When asked why not now, Murphy said, “You could, but that’s not a bottom line for me. Eventually I’d like to see us get rid of it … That doesn’t need to happen now to get my vote.”

Maryland Sen. Chris Van Hollen, meanwhile, said “Oh goodness, two years seems like light years around here,” adding that “we’re going to have a lot of bumps around the road before we get there.”

Democrats, in general, still seem so traumatized by the debt-limit battles of the Obama years that they will support a clean two-year extension with no questions asked just to get it out of the way. As long as they can be sure there’s no crisis right now, why worry about where the country might be in two years?

Democratic aides close to the negotiations, meanwhile, described the concern as “idiotic” and coming from people “who don’t know what they’re talking about.” Well, OK. They did raise a few reasonable objections, though, to progressives already circling July 31, 2021 as the date of the Apocalypse.

The first is that July 31 isn’t really the date. That will come some months later—anywhere from three to six—after the Treasury has exhausted its “extraordinary measures” authority to keep paying the bills. A new Democratic president would then have more runway to accomplish central agenda items before landing in another debt negotiation. And because the debt limit would expire at roughly the same time as the new budget deal, it would be easier to follow it with another all-encompassing agreement rather than a stand-alone debt limit bill, which is more difficult to pass—and easier to hijack—on its own.

The other point is: What’s the alternative? So long as the debt limit exists, a hypothetical Democratic president will have to get Congress to raise it at some point during their term. The only other choice is to get rid of the statute altogether.

When I asked whether they had pursued that in the talks, a Democratic aide told me that they considered it but found it to be “too difficult.” Though Democrats all probably could have gotten on board, it would have been a bridge too far for too many Republicans in a bipartisan negotiation, and too unattainable a request for Democrats to have dug in on at the expense of other funding priorities.

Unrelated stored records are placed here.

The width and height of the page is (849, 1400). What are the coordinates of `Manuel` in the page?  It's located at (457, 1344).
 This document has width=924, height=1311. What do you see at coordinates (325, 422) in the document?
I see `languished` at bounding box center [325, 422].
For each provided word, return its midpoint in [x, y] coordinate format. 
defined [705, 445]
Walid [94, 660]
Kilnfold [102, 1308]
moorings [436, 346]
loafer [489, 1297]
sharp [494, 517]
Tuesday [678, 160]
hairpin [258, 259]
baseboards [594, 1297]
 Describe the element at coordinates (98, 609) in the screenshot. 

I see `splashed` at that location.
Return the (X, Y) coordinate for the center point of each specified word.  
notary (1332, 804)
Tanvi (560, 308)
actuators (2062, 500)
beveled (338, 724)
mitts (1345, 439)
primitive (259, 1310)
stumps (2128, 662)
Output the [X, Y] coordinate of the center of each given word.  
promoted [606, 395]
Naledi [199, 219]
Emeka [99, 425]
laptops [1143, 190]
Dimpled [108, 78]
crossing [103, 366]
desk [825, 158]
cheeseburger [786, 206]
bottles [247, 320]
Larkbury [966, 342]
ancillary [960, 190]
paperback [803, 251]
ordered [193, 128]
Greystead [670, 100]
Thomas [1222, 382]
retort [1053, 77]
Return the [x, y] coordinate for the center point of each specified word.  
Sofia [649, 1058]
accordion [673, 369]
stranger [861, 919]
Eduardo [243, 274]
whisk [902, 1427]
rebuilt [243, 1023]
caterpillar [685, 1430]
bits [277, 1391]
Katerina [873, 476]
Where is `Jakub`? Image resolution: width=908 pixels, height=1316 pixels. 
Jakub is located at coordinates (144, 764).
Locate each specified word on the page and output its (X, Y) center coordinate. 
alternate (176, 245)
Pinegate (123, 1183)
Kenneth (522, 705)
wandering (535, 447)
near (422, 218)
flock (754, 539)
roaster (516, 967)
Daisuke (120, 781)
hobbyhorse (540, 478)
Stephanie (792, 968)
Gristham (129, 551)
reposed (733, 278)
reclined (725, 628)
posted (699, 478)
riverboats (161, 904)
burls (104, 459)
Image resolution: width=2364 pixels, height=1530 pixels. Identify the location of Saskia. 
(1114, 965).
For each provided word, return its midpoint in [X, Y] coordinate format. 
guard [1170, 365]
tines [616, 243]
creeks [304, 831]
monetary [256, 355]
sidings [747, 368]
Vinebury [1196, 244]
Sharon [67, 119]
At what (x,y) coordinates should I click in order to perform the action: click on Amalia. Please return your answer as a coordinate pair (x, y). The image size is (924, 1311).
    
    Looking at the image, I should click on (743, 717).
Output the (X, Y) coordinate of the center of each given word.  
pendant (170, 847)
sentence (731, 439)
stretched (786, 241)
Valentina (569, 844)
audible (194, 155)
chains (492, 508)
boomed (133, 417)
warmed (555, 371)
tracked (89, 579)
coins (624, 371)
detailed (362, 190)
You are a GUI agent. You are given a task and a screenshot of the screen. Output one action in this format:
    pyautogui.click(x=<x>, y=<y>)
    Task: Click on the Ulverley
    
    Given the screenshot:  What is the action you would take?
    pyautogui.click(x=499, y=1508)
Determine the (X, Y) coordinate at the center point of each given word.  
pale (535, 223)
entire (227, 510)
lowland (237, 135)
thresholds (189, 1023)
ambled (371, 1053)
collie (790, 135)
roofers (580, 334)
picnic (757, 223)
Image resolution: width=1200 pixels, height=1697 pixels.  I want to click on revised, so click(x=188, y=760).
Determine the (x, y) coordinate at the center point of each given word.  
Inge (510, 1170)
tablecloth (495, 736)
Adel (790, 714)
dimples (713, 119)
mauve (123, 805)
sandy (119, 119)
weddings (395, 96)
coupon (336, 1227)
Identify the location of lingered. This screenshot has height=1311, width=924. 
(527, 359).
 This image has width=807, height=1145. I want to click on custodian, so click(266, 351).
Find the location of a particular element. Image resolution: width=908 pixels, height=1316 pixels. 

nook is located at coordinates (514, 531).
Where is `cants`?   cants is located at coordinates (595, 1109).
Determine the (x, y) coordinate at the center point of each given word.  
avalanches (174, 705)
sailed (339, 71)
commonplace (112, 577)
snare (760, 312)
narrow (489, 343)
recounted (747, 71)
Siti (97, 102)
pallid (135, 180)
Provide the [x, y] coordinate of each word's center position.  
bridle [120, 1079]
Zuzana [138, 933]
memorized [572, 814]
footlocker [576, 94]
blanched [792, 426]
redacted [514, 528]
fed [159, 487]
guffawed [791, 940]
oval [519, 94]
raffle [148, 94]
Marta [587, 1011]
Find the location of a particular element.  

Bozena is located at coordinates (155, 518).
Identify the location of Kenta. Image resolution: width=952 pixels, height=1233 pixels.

That assumes, however, that there will a better time for Democrats to permanently end the debt-limit crises—that “some point” that Murphy alluded to. Right now, there’s a Democratic House and a Republican president who doesn’t seem to care about the sanctity of our misbegotten borrowing authority. Two years from now, if things have returned to the 2016 version of normal, that opportunity will be gone, replaced by the political incentives to play chicken with the debt again. “Some point,” then, will likely arrive shortly after the first time we breach the limit and get a taste of the consequences.